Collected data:
Content starts

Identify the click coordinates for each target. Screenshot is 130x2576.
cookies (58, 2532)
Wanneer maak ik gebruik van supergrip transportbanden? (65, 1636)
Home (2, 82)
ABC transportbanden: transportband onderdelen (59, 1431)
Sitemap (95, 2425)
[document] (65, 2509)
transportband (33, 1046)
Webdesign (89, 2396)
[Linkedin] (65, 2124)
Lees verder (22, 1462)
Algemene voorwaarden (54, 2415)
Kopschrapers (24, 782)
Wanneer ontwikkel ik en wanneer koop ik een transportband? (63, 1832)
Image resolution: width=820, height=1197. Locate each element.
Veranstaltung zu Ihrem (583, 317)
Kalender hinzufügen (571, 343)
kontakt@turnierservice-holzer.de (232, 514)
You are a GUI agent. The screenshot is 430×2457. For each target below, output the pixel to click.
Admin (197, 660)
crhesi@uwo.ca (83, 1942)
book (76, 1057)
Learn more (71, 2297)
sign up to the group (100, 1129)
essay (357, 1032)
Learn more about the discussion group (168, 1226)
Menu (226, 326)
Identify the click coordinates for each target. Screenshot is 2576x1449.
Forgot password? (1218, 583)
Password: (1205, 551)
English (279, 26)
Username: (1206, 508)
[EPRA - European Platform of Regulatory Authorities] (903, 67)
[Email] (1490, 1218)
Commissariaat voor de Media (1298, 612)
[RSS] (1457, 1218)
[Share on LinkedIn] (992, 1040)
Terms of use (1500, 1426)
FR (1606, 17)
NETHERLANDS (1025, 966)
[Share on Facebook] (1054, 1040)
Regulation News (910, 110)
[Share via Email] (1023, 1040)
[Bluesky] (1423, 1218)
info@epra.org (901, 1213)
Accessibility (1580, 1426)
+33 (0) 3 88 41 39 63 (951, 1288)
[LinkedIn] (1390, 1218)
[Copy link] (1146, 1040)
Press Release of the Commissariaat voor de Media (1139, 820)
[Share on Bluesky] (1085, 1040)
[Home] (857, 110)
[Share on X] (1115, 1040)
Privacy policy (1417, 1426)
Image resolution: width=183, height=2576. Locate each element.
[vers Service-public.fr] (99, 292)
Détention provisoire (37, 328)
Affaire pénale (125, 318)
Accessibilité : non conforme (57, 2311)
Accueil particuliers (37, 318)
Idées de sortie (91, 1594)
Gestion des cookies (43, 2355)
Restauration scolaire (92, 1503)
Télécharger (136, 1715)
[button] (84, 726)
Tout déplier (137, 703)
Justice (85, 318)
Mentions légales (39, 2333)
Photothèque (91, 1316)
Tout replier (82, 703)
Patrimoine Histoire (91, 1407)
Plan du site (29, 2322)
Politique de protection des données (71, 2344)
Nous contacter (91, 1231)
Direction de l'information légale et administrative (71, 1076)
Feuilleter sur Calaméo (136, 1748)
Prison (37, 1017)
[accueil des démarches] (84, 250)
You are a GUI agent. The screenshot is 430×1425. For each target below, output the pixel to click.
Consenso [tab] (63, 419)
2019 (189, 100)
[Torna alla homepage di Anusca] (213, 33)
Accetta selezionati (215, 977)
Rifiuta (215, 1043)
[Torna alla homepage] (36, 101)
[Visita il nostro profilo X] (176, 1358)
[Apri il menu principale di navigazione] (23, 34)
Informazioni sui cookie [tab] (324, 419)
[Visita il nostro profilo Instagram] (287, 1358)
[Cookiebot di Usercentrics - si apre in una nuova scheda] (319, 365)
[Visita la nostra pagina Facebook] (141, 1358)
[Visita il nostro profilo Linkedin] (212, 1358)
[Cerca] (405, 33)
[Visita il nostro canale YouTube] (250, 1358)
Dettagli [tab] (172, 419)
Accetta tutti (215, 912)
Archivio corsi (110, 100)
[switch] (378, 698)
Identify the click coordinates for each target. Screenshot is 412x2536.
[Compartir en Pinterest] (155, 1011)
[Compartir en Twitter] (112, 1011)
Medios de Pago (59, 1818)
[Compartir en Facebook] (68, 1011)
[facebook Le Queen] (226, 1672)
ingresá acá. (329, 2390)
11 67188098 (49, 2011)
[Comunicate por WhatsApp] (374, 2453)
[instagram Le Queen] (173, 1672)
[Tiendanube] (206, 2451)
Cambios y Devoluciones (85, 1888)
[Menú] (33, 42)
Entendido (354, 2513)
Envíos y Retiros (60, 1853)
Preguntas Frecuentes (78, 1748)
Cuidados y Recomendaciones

Content ends

▶ THE PROBLEM
Would you please copy exactly the part of the entries above that begins at the line containing "Wanneer ontwikkel ik" and ends at the line containing "NETHERLANDS (1025, 966)", both lines included?

▶ RESPONSE AREA
Wanneer ontwikkel ik en wanneer koop ik een transportband? (63, 1832)
Image resolution: width=820, height=1197. Locate each element.
Veranstaltung zu Ihrem (583, 317)
Kalender hinzufügen (571, 343)
kontakt@turnierservice-holzer.de (232, 514)
You are a GUI agent. The screenshot is 430×2457. For each target below, output the pixel to click.
Admin (197, 660)
crhesi@uwo.ca (83, 1942)
book (76, 1057)
Learn more (71, 2297)
sign up to the group (100, 1129)
essay (357, 1032)
Learn more about the discussion group (168, 1226)
Menu (226, 326)
Identify the click coordinates for each target. Screenshot is 2576x1449.
Forgot password? (1218, 583)
Password: (1205, 551)
English (279, 26)
Username: (1206, 508)
[EPRA - European Platform of Regulatory Authorities] (903, 67)
[Email] (1490, 1218)
Commissariaat voor de Media (1298, 612)
[RSS] (1457, 1218)
[Share on LinkedIn] (992, 1040)
Terms of use (1500, 1426)
FR (1606, 17)
NETHERLANDS (1025, 966)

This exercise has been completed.